This new form of matter undertook to study the French doctor Richet, known for his extraordinary mindset, he called it "ectoplasm". But neither he nor Gelei advanced further than that summary - that this is a decentralized energy, an education capable of changing with effort, take different forms, and the effort that forms them is "an unknown spiritual force."
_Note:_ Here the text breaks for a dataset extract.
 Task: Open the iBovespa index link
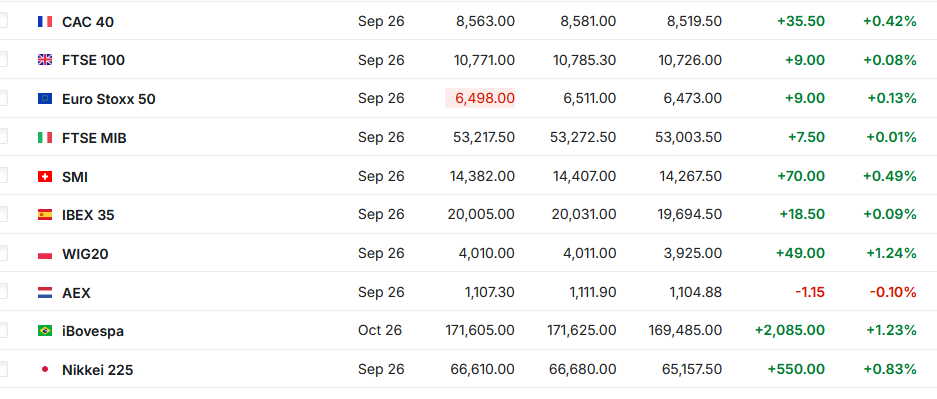(x=93, y=332)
In 1922, they managed (with the medium Kluska) to make "paraffin gloves" - so narrow at the wrists that only a child's hand could put them on, and at the same time the results of their experiments were demonstrated in London, the Museum on Victoria Street, Ebbihaus, and also at Holland Park College. The experiments were repeated.
Professor Bottadzi: “… Something hazy formed by itself, then a semblance of milky-white vapor and - corporality: a palm of natural flesh color appeared! I twirled my cane around. Possessing mobility itself, this "materialized substance" came into contact with the usual forms of the surrounding matter, influencing it, was of such density that casts were obtained, and I, shaking my hand, felt her fingers."
From the book "Secrets of Nature" by A. Denton: "Materialism implies that thought and spiritual force are derived from matter. But a hypothesis arises whether matter is the result of the work of spiritual force, thought. Of course, with this hypothesis of the disembodied mind, we seem to be looking at the end of a book we haven't read yet. However, even the Russian scientist Mendeleev said - that without a hypothesis one cannot notice a fact."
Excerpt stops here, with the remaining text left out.